---- Цитируемый отрывок

ДНК живых существ создана
природой? – Но
мы ведь патентуем не ту ДНК, что находится внутри клеток, а выделенные
и очищенные молекулы, содержащие только искомые гены. В природе такие молекулы
не встречаются – соответственно,
их можно считать творением человека. В геномы этих созданий внесены определённые
изменения (чаще всего патенты получают на генетически модифицированные
организмы), значит, в природе они не существуют, а являются творениями
людей.
По мнению сторонников
отчуждаемости прав на использование биологических объектов, на их стороне
стоит базовый патентный закон США, в пункте 101 которого (в толковании
американского Конгресса) утверждается, что объектом патентования может
быть «всё,
что есть под солнцем и создано человеком».
Критики патентования считают аргумент сторонников о том, что выделенные
и очищенные молекулы ДНК не существуют в природе и поэтому могут быть запатентованы,
несостоятельным.
Патентовать гены, точнее,
последовательности фрагментов экспрессируемых генов впервые стал Крейг
Вентер, ещё когда он работал в NIH (Национальный институт здоровья США).
По этому поводу было много шума – кончилось
тем, что Вентер ушел из NIH и создал частный институт геномных исследований.
Тенденция вполне
оформилась уже к 2005 году – запатентованные фрагменты ДНК распределены
по геному крайне неравномерно: участки с неизвестной функцией или гены,
не связанные со здоровьем, никому не интересны, а на другие куски генома
их приходятся десятки. Рекордсменами стали гены BMP7
и CDKN2A. Продукт
гена BMP7
– это так называемый остеогенный
белок, способный стимулировать формирование хрящей и костей, а белок, кодируемый
геном CDKN2A,
подавляет рост опухолей.
Противники патентования
генов справедливо указывают, что компании, владеющие такими патентами на
медицински значимые фрагменты ДНК, могут устанавливать любые цены на диагностику
соответствующих отклонений. Так, цены на анализы мутаций в генах BRCA1
и BRCA2 составляет
три тысячи долларов за анализ, хотя достоверность «успокоительных» ответов
не очень-то высока (по некоторым данным, у анализов, разработанных Myriad
Genetics, доля ложноотрицательных ответов составляет до 12%).
Кроме того,
практика патентования генов и другого генетического материала неизбежно
ставит вопрос об авторстве изобретения. Для того чтобы сотрудники Myriad
Genetics могли выделить и очистить гены BRCA1
и BRCA2 (и получать
немалые деньги за их анализы), тысячи учёных в институтах и университетах
разных стран долгие годы за государственные деньги изучали закономерности
появления и роста опухолей, роль этих генов в развитии рака груди, а также
общие принципы выделения и работы с генами.

--------
---- Фрагмент набора данных

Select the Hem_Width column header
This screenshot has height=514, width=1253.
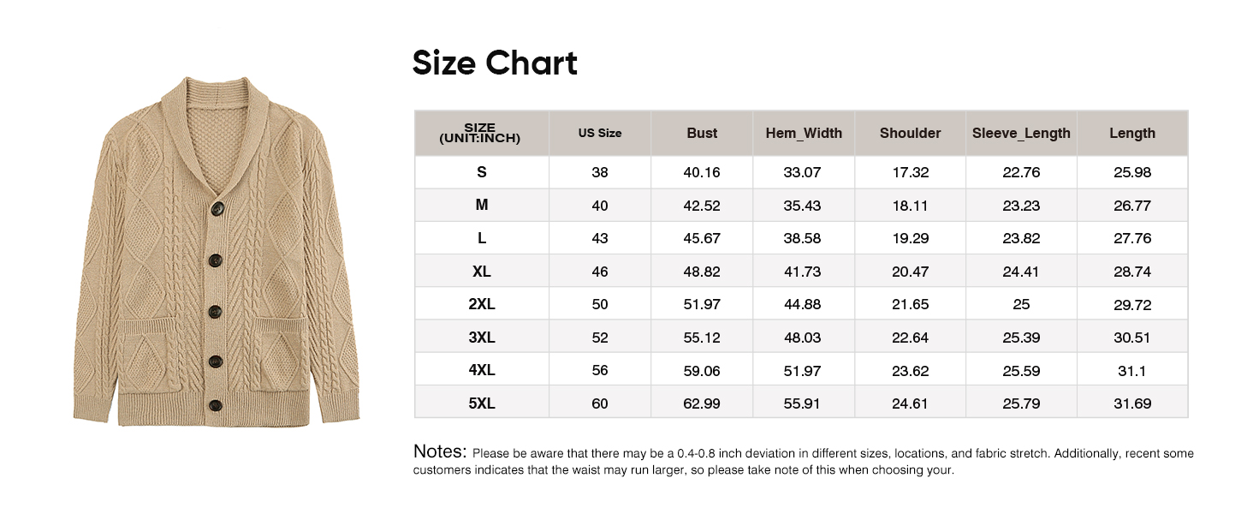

--------

## Задания
**1)** Выпишите из текста о патентовании генов фрагмент от слов «По мнению сторонников» до слов «институт здоровья США).».
**2)** Продолжите текст о патентовании генов с того места, на котором он обрывается.

## Ответы по пунктам
**1)**
По мнению сторонников
отчуждаемости прав на использование биологических объектов, на их стороне
стоит базовый патентный закон США, в пункте 101 которого (в толковании
американского Конгресса) утверждается, что объектом патентования может
быть «всё,
что есть под солнцем и создано человеком».
Критики патентования считают аргумент сторонников о том, что выделенные
и очищенные молекулы ДНК не существуют в природе и поэтому могут быть запатентованы,
несостоятельным.
Патентовать гены, точнее,
последовательности фрагментов экспрессируемых генов впервые стал Крейг
Вентер, ещё когда он работал в NIH (Национальный институт здоровья США).

**2)**
Впрочем, любое изобретение
делается не в вакууме. Но суть не в этом. Монопольные цены на DVD, в конце
концов, не смертельны. А как быть с инсулином и другими запатентованными
биопрепаратами? Здесь ведь не о свободе волеизъявления речь, а грабёж под
лозунгом «деньги или жизнь». И притом
всё по закону! Нет, неладно что-то в «приоритетном королевстве»! Нужно
менять правила игры, пока никто не успел заявить права на «ген дыхания»
или «ген сердцебиения».
Прежде всего, необходимо
позаботиться, чтобы антимонопольные механизмы и реализующие их службы занялись
вопросами ценообразования и чистой прибыли в сфере применения авторских,
патентных и смежных с ними прав. Возможно, например, установление верхней
границы прибыльности (скажем, чистая прибыль не должна быть больше себестоимости).
Эта мера может оказаться стимулом для неэксклюзивной продажи прав.
Что касается авторских прав,
то, возможно, окажется полезным введение авторской эксклюзивности, то есть
авторское право может принадлежать только автору (который вправе на договорной
основе предоставлять неисключительное право использования), но должно заканчиваться
с его смертью. Иначе говоря, авторское право должно стать
не наследуемым!
Это
не означает прекращения действия заключённых самим автором (при жизни)
договоров, доход от которых может идти в пользу правопреемников, но сами
наследники уже не будут вправе заключать какие-либо договоры на объект
авторства и налагать какие-либо запреты его использования.